Le matin, la vieille ville de Jérusalem dort. A la période creuse, due à la chaleur et au Ramadan, s’est ajoutée la « situation ». Terme vague qui marque la différence de perception existant entre Israéliens et Palestiniens à propos du conflit actuel. Pour les Palestiniens, la guerre, c’est ce qui se passe à Gaza et elle est clairement unilatérale, concentrée sur ce petit bout de terre lacéré par les bombes. Ce qu'ils vivent en ce moment, à Jérusalem, en Israël ou en Cisjordanie, n'est que « la situation », continuation d'une « situation » perpétuelle, avec ses hauts et ses bas, ses moments de tension accrue et de tension... Normale.

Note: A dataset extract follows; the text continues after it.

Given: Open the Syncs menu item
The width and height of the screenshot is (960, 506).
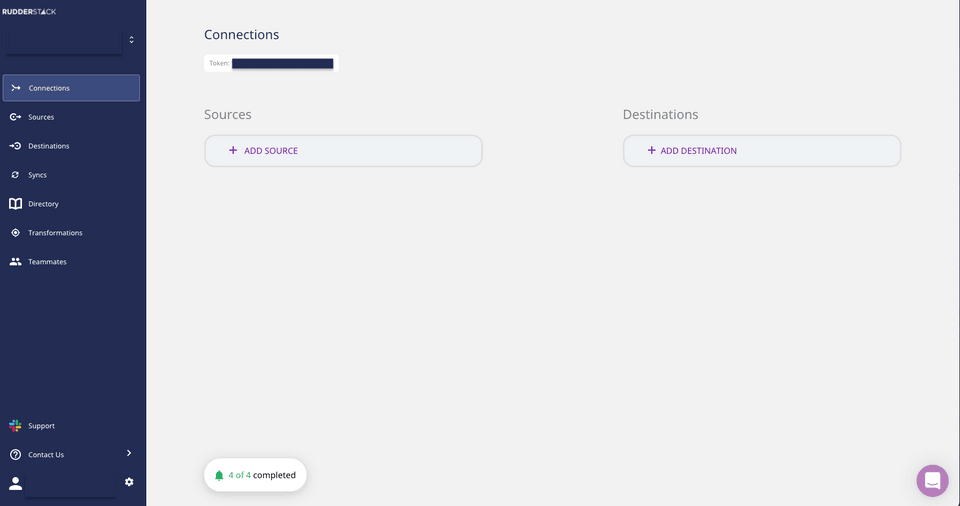Looking at the screenshot, I should tap(37, 175).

Côté israélien, la réalité est autre. On ne parle pas de « situation » mais bien de guerre. Ou d’« opération » si l’on veut être plus technique. La guerre n'est pas concentrée à Gaza, tout le pays est en guerre. Parce qu'une partie du pays est menacée par les roquettes, mais aussi parce que la population est concernée dans son ensemble : l’armée est intervenue, des réservistes ont été rappelés, et beaucoup connaissent des jeunes impliqués dans l’offensive sur le terrain. C’est un sentiment avant d’être une réalité.

« Vous pourrez dire que vous avez vécu la guerre en Israël ! » souligne un vieil habitant de Jérusalem. « La guerre », on l’imagine différente. Les sirènes, les attaques, la tension, cela en fait partie bien sûr, tout comme la procession de camions transportant des chars entraperçue entre Beer-Sheva et Rahat… Pourtant, Jérusalem est très épargnée, n’ayant connu que trois alertes depuis le début de l’intervention israélienne. A Tel Aviv même, les gens continuent d’aller se baigner, et au coucher du soleil la plage est investie de yogi qui effectuent leur exercices face à la mer.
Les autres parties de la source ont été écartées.